What the exercise asks:
Will you output the entries below exactly, skipping every image they contain?

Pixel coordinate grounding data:

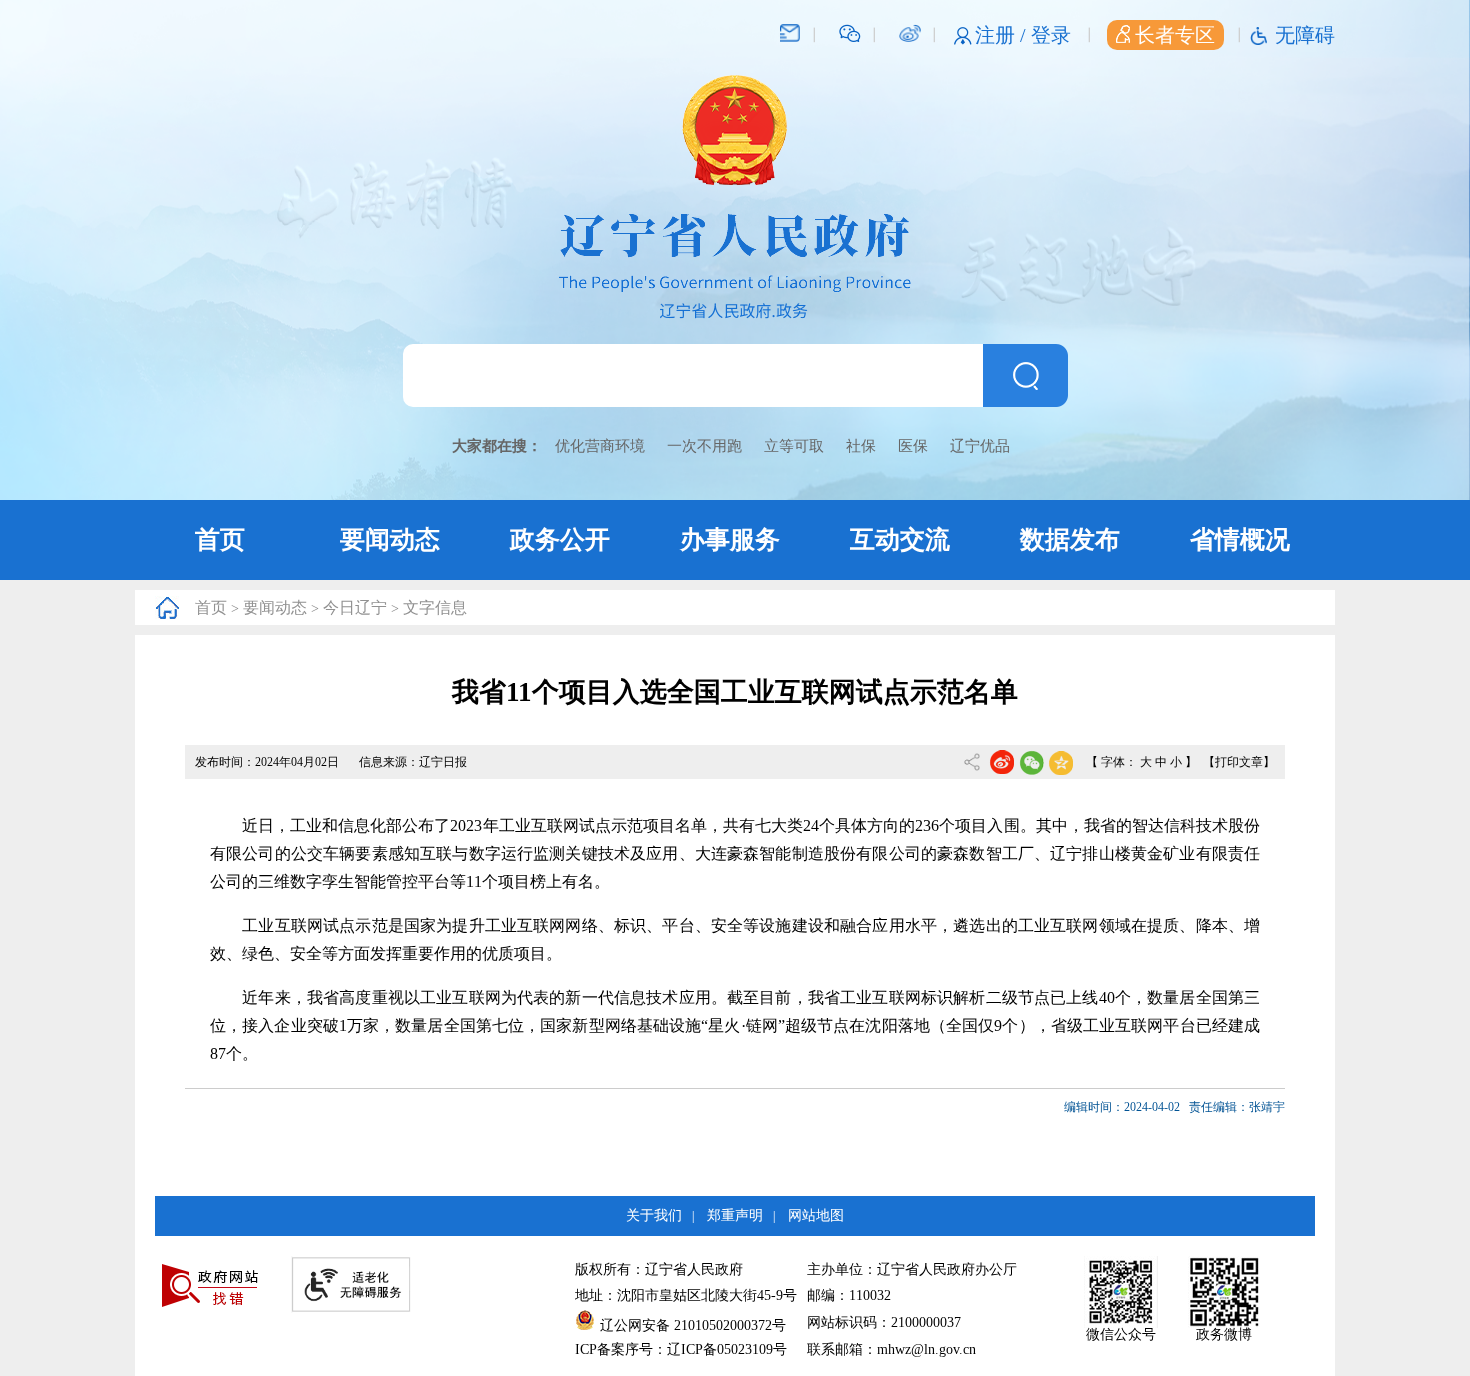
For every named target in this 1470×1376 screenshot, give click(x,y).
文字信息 (435, 607)
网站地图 (816, 1215)
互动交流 (900, 539)
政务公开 (560, 539)
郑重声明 (735, 1215)
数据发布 (1070, 539)
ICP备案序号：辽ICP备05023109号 (681, 1349)
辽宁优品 (980, 446)
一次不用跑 (704, 446)
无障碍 (1305, 35)
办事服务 (730, 539)
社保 (861, 446)
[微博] (909, 32)
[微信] (850, 32)
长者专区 (1175, 35)
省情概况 (1240, 539)
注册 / (1003, 35)
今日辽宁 (355, 607)
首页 (220, 539)
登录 (1051, 35)
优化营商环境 (600, 446)
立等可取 (794, 446)
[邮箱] (790, 32)
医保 (913, 446)
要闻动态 (390, 539)
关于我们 (654, 1215)
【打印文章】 (1239, 762)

Answer section:
For every named target in this 1470×1376 screenshot, give click(x,y).
文字信息 (435, 607)
网站地图 (816, 1215)
互动交流 (900, 539)
政务公开 (560, 539)
郑重声明 (735, 1215)
数据发布 (1070, 539)
ICP备案序号：辽ICP备05023109号 (681, 1349)
辽宁优品 (980, 446)
一次不用跑 (704, 446)
无障碍 (1305, 35)
办事服务 (730, 539)
社保 (861, 446)
[微博] (909, 32)
[微信] (850, 32)
长者专区 (1175, 35)
省情概况 (1240, 539)
注册 / (1003, 35)
今日辽宁 (355, 607)
首页 (220, 539)
登录 (1051, 35)
优化营商环境 (600, 446)
立等可取 (794, 446)
[邮箱] (790, 32)
医保 (913, 446)
要闻动态 (390, 539)
关于我们 (654, 1215)
【打印文章】 (1239, 762)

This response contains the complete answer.